Jane Rackham from the Radio Times wrote "It seems Toadie's fears that his wedding to Sonya is jinxed are justified as his big day ends in tragedy in this dramatic episode." A Daily Post reporter quipped "No wedding goes without a hitch in soapland, and Toadie and Sonya's is no exception." On the day the episode was broadcast in the UK, All About Soaps Claire Crick wrote "There's just one thing you need to have at the top of your to-do list today… and that's watch Neighbours! The day of the explosion has finally arrived and the episode will be epic from start to finish – we promise!" Digital Spy ran a poll asking readers whether Channel 5 should put Neighbours in the prime time slot again and 89.12% believed that it would be a good idea.

Time Outs Phil Harrison reviewed the hour-long episode and gave it three out of five stars. He observed that Toadie getting married again could only lead to "horrible tragedy" and thought the event would be remembered alongside other great moments from the show's history. He added "In the run-up to the terrible incident itself, the cheese is ramped up to Stinking Bishop levels. And then, suddenly, it's out with the old and in with the new. Ramsay Street will never be the same again – although that grim prognosis might not apply to the cockroach-like Paul Robinson, who lurks around the fringes, as sneaky and implacable as ever.
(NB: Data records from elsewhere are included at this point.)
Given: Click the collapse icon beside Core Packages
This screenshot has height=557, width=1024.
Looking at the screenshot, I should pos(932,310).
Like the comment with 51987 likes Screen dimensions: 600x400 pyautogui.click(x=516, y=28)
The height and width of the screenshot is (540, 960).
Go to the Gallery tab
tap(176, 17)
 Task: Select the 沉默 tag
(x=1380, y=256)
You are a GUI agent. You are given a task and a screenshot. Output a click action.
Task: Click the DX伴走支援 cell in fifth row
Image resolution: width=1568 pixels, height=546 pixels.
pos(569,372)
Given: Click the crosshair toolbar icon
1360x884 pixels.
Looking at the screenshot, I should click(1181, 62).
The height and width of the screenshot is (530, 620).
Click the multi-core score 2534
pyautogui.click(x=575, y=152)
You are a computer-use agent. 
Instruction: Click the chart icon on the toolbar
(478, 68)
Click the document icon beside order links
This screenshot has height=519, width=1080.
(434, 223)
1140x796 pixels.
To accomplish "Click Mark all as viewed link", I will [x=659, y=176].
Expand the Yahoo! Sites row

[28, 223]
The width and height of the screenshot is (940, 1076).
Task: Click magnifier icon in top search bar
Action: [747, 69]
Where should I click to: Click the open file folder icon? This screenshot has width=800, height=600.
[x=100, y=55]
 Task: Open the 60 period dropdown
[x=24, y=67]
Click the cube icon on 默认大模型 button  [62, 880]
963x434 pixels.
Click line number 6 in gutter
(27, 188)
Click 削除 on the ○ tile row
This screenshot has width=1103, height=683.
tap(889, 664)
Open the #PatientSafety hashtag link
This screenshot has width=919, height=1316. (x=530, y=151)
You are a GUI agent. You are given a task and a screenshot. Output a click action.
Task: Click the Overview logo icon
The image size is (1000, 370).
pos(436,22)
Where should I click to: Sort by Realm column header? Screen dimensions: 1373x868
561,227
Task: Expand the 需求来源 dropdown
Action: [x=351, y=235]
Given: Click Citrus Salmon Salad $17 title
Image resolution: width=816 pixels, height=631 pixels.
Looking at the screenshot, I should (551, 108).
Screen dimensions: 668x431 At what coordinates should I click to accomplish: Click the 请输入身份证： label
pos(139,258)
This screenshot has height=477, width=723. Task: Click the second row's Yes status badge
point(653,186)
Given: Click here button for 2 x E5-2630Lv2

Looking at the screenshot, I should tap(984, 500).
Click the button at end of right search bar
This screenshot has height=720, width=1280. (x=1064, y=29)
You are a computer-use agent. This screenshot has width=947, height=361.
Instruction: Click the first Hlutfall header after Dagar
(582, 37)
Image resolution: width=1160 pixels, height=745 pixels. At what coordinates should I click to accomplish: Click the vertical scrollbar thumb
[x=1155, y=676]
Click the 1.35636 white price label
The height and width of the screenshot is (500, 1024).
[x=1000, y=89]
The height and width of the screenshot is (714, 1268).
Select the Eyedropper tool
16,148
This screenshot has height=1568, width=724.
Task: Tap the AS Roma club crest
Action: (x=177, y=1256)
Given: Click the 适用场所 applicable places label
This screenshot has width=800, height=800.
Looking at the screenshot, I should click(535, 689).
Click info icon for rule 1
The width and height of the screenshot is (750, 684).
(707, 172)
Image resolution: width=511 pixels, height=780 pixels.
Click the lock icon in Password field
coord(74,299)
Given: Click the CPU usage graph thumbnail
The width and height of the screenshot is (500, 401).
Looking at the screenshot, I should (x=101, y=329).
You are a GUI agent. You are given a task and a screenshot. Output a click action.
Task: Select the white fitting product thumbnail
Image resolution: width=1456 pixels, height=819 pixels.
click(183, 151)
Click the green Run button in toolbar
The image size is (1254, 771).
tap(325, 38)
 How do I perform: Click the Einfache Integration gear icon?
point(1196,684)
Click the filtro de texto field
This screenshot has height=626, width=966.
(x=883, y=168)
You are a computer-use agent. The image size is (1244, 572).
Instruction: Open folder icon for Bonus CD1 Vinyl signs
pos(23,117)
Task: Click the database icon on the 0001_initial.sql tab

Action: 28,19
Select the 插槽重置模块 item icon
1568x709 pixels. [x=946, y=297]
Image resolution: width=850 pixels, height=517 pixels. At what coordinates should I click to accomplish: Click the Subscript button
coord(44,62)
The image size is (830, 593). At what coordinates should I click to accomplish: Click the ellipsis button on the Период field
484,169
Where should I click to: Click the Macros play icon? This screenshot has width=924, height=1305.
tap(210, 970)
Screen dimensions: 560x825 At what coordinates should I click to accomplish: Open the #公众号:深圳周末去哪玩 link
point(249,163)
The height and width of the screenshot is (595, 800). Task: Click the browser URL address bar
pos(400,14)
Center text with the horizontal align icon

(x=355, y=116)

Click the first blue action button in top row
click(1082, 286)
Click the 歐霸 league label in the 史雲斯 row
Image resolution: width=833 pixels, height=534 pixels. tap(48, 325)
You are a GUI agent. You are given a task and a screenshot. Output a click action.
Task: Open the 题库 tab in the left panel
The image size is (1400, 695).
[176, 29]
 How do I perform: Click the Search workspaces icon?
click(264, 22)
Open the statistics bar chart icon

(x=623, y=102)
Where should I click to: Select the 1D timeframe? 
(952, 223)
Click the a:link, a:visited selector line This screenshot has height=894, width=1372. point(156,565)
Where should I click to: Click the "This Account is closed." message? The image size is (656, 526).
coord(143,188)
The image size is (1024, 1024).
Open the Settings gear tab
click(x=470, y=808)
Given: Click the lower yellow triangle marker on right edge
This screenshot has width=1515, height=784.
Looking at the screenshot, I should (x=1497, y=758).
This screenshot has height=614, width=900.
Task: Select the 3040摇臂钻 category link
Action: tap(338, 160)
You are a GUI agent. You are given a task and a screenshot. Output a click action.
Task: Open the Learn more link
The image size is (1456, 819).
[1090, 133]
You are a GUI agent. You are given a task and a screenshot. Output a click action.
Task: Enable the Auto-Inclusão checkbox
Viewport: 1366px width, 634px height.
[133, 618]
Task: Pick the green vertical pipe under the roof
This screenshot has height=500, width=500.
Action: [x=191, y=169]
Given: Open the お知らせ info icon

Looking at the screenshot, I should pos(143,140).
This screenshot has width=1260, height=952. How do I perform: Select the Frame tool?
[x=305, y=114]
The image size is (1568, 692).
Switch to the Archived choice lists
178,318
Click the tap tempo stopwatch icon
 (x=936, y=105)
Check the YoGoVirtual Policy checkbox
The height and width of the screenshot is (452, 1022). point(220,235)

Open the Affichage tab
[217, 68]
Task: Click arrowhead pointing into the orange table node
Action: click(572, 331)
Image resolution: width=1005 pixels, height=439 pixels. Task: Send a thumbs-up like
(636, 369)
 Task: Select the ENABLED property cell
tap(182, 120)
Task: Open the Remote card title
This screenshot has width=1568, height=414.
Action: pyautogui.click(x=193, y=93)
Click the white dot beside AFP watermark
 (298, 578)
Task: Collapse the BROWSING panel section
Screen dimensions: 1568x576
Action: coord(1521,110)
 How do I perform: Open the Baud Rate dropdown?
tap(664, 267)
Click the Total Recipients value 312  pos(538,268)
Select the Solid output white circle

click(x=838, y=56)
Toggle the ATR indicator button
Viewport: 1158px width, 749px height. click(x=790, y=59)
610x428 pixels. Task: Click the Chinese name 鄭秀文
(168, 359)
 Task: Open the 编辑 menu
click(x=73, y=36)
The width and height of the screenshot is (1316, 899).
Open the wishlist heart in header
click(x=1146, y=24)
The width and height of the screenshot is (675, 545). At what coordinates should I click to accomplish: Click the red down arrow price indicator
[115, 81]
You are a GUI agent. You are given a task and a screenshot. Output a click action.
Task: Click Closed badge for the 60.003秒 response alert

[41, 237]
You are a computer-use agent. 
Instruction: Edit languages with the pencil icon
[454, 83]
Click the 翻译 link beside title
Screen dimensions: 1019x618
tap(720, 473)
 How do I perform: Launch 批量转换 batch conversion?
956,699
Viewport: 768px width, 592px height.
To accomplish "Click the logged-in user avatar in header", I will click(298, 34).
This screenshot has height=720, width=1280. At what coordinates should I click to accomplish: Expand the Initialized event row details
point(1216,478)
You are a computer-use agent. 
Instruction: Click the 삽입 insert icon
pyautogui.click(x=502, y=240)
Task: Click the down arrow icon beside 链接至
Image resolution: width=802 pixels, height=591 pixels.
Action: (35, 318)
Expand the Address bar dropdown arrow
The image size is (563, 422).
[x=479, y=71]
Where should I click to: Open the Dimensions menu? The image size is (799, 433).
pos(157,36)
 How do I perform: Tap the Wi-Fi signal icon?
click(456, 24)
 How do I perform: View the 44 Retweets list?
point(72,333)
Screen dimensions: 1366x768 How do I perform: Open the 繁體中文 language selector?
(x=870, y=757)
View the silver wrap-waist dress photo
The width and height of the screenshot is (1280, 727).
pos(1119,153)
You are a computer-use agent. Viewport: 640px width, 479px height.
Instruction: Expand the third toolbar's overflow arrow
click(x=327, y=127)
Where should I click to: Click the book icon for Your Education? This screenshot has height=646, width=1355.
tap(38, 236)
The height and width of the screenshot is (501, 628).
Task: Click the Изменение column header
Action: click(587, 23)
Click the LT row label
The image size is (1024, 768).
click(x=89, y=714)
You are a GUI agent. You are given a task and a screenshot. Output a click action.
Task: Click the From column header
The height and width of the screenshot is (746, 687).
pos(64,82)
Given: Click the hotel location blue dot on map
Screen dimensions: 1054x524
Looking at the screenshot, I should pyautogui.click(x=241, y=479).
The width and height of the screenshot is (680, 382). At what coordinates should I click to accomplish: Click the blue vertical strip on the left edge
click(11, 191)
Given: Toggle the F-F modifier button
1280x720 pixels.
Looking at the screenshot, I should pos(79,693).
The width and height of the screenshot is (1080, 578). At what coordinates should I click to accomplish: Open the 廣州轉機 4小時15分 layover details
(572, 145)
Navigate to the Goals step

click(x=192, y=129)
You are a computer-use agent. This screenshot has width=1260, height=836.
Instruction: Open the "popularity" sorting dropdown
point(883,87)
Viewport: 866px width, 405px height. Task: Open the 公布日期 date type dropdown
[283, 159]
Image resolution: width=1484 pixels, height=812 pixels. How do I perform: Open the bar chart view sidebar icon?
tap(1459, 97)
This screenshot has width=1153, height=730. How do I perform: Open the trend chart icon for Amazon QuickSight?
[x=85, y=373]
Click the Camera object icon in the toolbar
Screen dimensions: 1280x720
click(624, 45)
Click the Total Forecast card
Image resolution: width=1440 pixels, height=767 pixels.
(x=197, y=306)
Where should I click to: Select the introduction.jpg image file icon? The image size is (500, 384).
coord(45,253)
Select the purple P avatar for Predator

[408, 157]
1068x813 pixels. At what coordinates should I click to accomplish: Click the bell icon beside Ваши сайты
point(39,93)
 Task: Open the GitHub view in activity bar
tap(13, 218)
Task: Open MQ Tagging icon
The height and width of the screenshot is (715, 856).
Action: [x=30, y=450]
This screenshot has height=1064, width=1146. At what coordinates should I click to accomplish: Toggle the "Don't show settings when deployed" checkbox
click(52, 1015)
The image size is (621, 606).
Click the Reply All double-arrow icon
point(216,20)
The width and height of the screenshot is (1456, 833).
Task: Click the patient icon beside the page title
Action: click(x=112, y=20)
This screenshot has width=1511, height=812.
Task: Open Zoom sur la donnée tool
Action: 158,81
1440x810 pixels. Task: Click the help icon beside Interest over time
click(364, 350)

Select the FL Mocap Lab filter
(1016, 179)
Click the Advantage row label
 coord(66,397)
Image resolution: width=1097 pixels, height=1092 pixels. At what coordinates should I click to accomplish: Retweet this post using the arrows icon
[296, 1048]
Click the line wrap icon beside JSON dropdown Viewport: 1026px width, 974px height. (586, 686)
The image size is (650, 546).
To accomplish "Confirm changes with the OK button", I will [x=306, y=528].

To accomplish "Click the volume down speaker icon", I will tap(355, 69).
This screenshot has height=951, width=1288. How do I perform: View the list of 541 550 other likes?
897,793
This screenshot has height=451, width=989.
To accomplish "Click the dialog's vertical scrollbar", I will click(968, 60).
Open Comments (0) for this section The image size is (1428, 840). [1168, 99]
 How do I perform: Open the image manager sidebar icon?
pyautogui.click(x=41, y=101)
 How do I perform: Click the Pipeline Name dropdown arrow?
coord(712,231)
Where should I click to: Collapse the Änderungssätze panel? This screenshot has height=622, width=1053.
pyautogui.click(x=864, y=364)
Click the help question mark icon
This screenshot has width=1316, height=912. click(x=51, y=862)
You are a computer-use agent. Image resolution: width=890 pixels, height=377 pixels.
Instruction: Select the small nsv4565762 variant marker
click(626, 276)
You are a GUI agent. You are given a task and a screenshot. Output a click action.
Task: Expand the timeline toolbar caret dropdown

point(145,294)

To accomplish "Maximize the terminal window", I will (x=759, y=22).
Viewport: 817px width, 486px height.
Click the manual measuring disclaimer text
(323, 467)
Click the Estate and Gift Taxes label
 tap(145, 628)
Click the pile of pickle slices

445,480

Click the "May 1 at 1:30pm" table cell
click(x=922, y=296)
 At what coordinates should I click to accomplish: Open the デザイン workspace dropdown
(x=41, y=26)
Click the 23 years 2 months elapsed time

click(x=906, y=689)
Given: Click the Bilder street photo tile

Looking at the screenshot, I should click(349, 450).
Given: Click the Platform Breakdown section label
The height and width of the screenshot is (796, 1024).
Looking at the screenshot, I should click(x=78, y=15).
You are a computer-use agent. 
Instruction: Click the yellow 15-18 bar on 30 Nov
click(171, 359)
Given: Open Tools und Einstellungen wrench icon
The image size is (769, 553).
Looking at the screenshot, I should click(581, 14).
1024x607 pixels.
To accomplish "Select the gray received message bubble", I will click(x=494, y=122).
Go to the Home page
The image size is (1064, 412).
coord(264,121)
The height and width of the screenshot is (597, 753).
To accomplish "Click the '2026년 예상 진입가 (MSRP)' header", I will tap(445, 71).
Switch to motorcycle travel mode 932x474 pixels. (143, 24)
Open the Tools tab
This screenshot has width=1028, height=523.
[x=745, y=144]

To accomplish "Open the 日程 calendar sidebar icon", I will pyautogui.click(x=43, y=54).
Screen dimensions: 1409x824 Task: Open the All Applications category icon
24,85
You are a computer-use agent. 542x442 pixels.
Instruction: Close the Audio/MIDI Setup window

Aussie TV at its absolute best…" Sarah from Inside Soap believed that "Neighbours: The Explosion" would top his wedding to Dee. She called the ceremony "both romantic and touching" and guaranteed viewers would be "shedding tears by the end of the week."

In 2014, Jessica Boulton from NOW included the storyline in her list of the "Top 10 Most Explosive TV Weddings EVER". Placing it at number six, Boulton quipped "The Aussie soap's long-suffering Toadie was hoping it'd be third time lucky when he wed Sonya Mitchell (not the trumpet-playing one). But his hopes went up in smoke (ahem) when there was an explosion at the reception which killed off half their guests. But, hey, they were probably barbecuing anyway..." In 2022, a reporter from The Scotsman included the explosion as one of the show's top five moments from the show's entire history.